Hmmm. I wonder who coulda done it?

A good introduction to this abomination is New York Times reporter Nicholas Casey’s Oct. 3, 2023, piece in The New York Times Magazine: “Who Hired the Hitmen to Silence Zitácuaro?”

Nick Casey is a top-notch reporter. But let me sketch in some background.

I was a Mexico correspondent for the Arizona Republic in the late 1980s. I lived in Hermosillo, Sonora, with my Salvadoran wife and our three little kids. Every six weeks or so, the Federal Judicial Police pulled me over to try to steal my pickup truck.

Mexico in those days imposed a 100% tax on imported pickups, so a stolen pickup with a washed title could keep a Mexican cop on Easy Street … until he stole the next one.
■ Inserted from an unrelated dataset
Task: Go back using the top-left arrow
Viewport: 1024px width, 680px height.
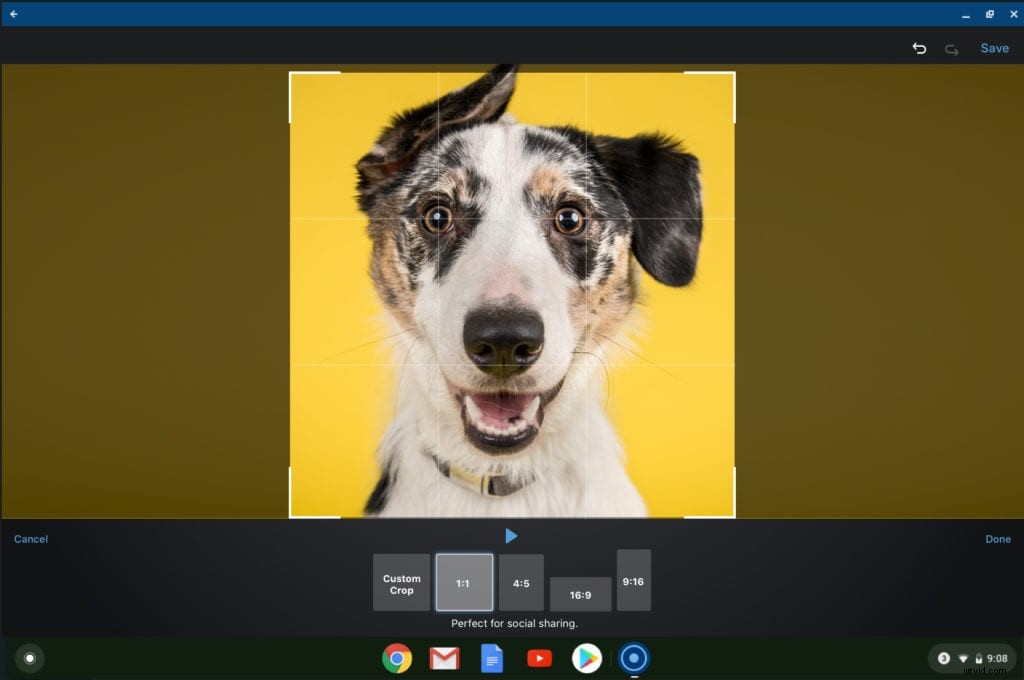Action: [x=14, y=14]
Every time this happened, I apologized profusely for whatever I had not just done, and said meekly in Spanish: “I do not want to violate your country’s laws, because I am your guest here.” Pause, to give him my card. “I’m a reporter for The Arizona Republic.”

And every time, that squad’s OG — excuse me, I mean the police officer— waved off his crew: a bunch of black-clad gangsters with .45s in their pants.
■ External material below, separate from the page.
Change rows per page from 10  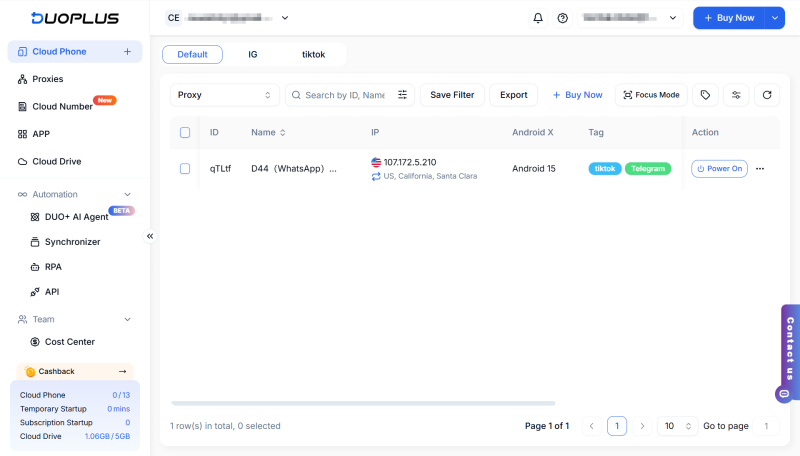(x=677, y=426)
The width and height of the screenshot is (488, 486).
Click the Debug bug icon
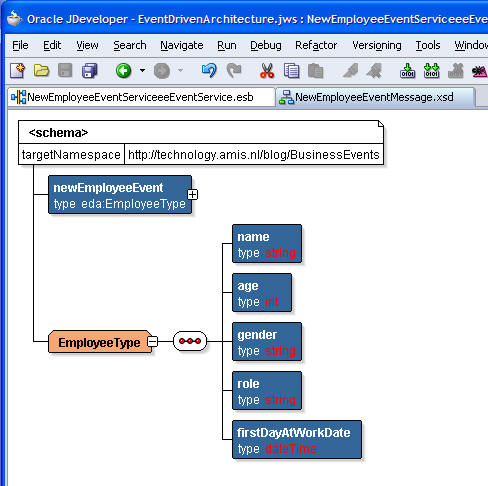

In those days I sent my stories to Phoenix through a Radio Shack computer, a TRS-80, known to reporters as a Trash 80. I needed acoustic couplers — big old earphones — to clip onto both ends of the phone. To alert the news desk, I called before transmitting, to let them boot up the program.

And every time I told the news desk, or anyone anywhere, that the Mexican government was heavily involved in drug traffic, the phone went dead. All the reporters I knew said that. Mexican reporters had sense enough not to say it over the phone.
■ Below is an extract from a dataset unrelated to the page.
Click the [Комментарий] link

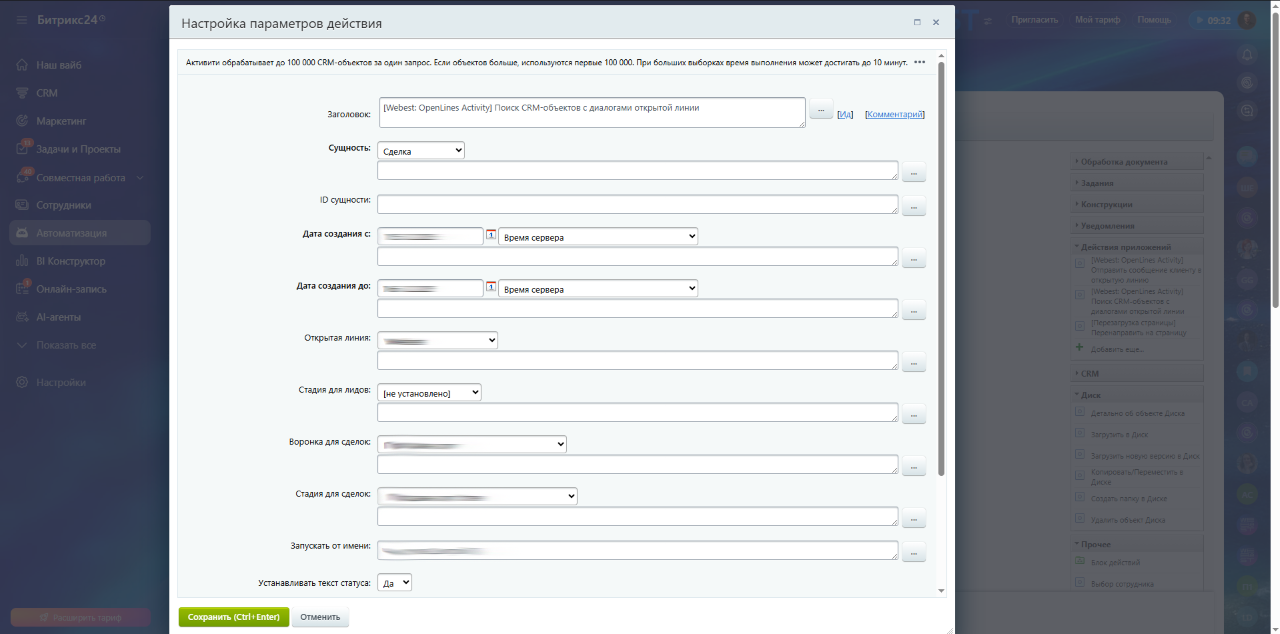point(894,115)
One day downtown in Hermosillo, as I carried an armload of Mexican newspapers and magazines toward my pickup, a friendly young guy in a suit — white shirt, no tie — hailed me and said in perfect English: “Hi, Robert. How did your interview with (a person) go yesterday?”

I said, “What?”

He smiled and said: “Give my regards to (another guy) when you see him at 11 tomorrow.”

I said: “Who are you?”

He said, still friendly: “I’m the guy who’s assigned to watch you.” Pause. Smile. “Just so you know.”

A friendly warning, 35 years ago.

Another day, the only quasi-reliable Sonoran daily had a story on a drug bust in the desert. The Mexican army had descended in helicopters onto two barren ranchos and arrested the ranchers.

So I drove there in my much-admired pickup. The multigenerational families the federales had hauled in lived on both sides of Carlos Quintero’s ranch.

The cops didn’t touch the Quintero ranch, of course. That goes without saying under torture.

They hauled in and did godnose what else to the Quinteros’ innocent neighbors.

No one would talk to me on the ranchos, except one old abuelo, who told me how it was, while his children and grandchildren gathered around and said, “No, Papá! No, Papá!”

And he said: “Shut up, niños. It’ll come out sooner or later.”

The week after my story appeared in the Republic, Sonoran newspapers reported that I was a CIA agent. Not just a snooper now: a target.

That was a generation ago. The cartels are exponentially more powerful today. They effectively rule hundreds of Mexican towns: millions of Mexican citizens.

I am not accusing AMLO of being on the take from drug cartels. But I know, and so does he, that his police are on the take from the cartels, as were and are many of his governors and other high-ranking officials, up to Cabinet level.

Mexico’s government and army know who run the cartels, and where the bosses live. And how the government could stop it. If it wanted. But it doesn’t.

Because you can’t fire your boss.

You don’t want to piss off the guys who could put a stop order on your paycheck.

Just like tax fraud in the United States. 

AMLO could round up all the cartel chiefs and their top lieutenants in three days, or kill them, if he wanted to. But why should he?

Look at it from his point of view: The cartels pay better wages than AMLO does, to tens of thousands of AMLO’S nominal employees and police forces. So he lets ‘em. Anything to keep a phony peace in the family. And AMLO will chip in with minimum wage: $1.73 an hour.

The United States government is not innocent in this. We do the same things, in our own way.

But 99.99% of the Mexican refugees arriving at our southern gates are not involved in it. They are fleeing it.